Okay, so here is where I did the hardest work of all. Dana told me to pant through the contractions so that my body would give all its energy to opening up the cervix the last little bit. I don’t know how long I laid there, but it seemed like it would never end. The contractions at this point were so strong and powerful. Further, I didn’t really know what she meant by “panting” through a contraction, so all I knew to do was reach back into the year 2000 when Sean and I took a Lamaze class and learned how to hee hee hoo and just do that. Funny thing—it totally helped! After I would pant through a contraction, Dana would tell me to take a deep cleansing breath and rest. I would, and then the next contraction would come, and we would do the whole routine over again.

I truly don’t remember much about this time. I know Linsey was next to me rubbing my back, Dana was at my feet, and Sean was right by my side. I was, at times, hanging on to him for dear life, it seemed.

Finally, Dana checked me again and said that there was still cervix and that the water bag was in the way. When she checked me a contraction hit and I was overcome with the urge to push. I pushed involuntarily and then apologized profusely for doing so. I was still so out of it—I had no idea what was going on, really. I just knew I was supposed to be panting, and I couldn’t do it anymore. Dana and Linsey comforted me that I was okay and hadn’t done anything wrong. Dana knew the baby was ready to be born, and so she swiftly moved the last little bit of cervix out of the way and at the same time broke the water bag with her finger. Almost immediately, the baby’s head began to crown.
At that point, there was no stopping the urge to push. It was an overwhelming, sheer surge of power running through my body.

Sean helped me stay in position to let the baby out, and I pushed with all my strength. No more goat noises or loud moans. My pushing sound was this deep, low, guttural, mighty war cry. Sean said it was otherworldly. All I know is that it was a sound I had never before heard myself make and even today could not replicate if I tried. Pushing, by the way, did not hurt. It was all energy…I don’t know how else to explain it. I was aware of feeling the baby come out, but not even that much. I had to ask Linsey when the head was out because I didn’t know. Everyone was cheering me on, but I wasn’t sure how hard to push or if I should try to stop. Thankfully, the body kind of goes on autopilot and takes care of those things for you. I think I was just hung up on remembering hospital, doctor directed, epidural pushing. Just, so not the same!

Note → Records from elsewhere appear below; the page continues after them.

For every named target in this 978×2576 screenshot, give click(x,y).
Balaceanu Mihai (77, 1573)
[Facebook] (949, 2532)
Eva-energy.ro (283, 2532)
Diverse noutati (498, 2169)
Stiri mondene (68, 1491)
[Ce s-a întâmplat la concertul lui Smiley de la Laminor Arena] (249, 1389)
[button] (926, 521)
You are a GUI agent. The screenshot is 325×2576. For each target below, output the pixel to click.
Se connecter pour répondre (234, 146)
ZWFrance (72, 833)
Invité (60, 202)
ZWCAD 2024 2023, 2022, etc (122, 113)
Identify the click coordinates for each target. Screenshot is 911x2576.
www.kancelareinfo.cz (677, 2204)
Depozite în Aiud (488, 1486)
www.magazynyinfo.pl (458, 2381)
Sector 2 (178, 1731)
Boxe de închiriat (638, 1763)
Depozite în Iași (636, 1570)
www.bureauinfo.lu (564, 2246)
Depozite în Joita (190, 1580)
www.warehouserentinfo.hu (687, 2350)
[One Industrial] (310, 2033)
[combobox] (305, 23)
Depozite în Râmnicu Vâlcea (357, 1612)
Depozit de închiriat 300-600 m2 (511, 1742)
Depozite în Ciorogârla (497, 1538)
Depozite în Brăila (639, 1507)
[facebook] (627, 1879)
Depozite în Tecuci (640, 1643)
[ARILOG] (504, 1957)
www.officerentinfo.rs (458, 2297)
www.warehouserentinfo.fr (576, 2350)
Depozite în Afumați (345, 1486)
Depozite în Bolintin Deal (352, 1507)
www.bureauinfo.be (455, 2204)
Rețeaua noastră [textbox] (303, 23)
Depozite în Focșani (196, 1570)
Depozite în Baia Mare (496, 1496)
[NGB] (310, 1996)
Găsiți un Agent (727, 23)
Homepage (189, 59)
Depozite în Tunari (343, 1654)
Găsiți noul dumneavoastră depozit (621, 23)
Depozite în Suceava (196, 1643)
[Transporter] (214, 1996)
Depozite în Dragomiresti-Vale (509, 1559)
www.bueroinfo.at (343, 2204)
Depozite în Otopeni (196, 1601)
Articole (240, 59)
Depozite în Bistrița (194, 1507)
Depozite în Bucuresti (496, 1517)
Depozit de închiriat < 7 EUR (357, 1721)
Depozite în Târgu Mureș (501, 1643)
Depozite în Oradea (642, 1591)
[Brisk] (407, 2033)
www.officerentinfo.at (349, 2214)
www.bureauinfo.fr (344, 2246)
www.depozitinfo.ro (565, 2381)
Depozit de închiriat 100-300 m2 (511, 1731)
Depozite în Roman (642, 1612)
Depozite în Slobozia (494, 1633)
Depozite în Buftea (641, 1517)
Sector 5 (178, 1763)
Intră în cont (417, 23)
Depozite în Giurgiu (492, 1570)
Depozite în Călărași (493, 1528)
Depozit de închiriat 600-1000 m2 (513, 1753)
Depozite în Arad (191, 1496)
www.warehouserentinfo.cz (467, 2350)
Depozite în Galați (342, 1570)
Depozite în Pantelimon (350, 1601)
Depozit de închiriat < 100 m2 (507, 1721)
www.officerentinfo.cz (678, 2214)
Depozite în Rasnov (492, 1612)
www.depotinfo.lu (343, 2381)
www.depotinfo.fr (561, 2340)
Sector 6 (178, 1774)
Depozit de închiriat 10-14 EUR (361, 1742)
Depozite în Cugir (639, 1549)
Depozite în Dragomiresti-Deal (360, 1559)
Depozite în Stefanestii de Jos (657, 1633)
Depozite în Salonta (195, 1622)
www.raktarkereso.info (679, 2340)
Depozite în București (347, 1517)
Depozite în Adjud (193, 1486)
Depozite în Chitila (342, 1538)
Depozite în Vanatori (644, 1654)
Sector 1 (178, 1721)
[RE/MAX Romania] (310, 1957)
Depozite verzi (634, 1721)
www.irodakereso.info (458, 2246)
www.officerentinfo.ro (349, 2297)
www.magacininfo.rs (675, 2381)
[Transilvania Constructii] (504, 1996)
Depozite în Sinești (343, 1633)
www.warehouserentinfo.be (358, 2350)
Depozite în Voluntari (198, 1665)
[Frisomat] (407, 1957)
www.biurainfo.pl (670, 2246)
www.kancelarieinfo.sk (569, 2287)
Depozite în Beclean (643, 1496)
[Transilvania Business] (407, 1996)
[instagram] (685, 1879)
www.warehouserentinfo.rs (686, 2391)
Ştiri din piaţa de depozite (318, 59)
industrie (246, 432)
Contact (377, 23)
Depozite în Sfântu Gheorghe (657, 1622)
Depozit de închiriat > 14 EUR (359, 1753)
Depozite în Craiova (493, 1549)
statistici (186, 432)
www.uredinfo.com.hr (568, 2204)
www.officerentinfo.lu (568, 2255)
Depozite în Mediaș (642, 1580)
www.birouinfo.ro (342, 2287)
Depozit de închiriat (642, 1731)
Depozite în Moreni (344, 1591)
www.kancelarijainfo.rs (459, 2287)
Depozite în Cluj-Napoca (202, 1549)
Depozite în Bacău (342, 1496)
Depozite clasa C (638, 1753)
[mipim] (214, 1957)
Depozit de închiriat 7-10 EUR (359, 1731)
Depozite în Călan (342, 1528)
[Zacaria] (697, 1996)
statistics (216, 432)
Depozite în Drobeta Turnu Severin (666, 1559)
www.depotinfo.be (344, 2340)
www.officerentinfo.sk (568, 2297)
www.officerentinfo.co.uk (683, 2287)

I only pushed a few times, and soon I was reaching for my baby. I told everyone in the room not to tell me what it was, in case they saw before me. I couldn’t see between the legs very well, but I felt around and felt…well, nothing, so I said it was a girl! Sean double-checked just to be sure and confirmed.

Such a feeling of relief to have her out! I asked what time she had been born, and when Linsey said it was 1:30 a.m., I absolutely could not believe it. How did almost 4 hours go by so fast?! That’s Laborland for you…

My mom and Shaylea came in right when the head was crowning. Shaylea was so happy to see the baby being born.

Admiring our little girl while waiting for the cord to stop pulsating.

Eventually, Daddy cut the cord.

Freedom! Sean took Emma to meet her new family while I delivered the placenta and got sutured from a little tearing.

Sweet sisters!

Daddy is in love.

The next morning Joseph got up early to meet his baby sister. He was quite smitten!

Welcome to our family, precious Emma Catherine!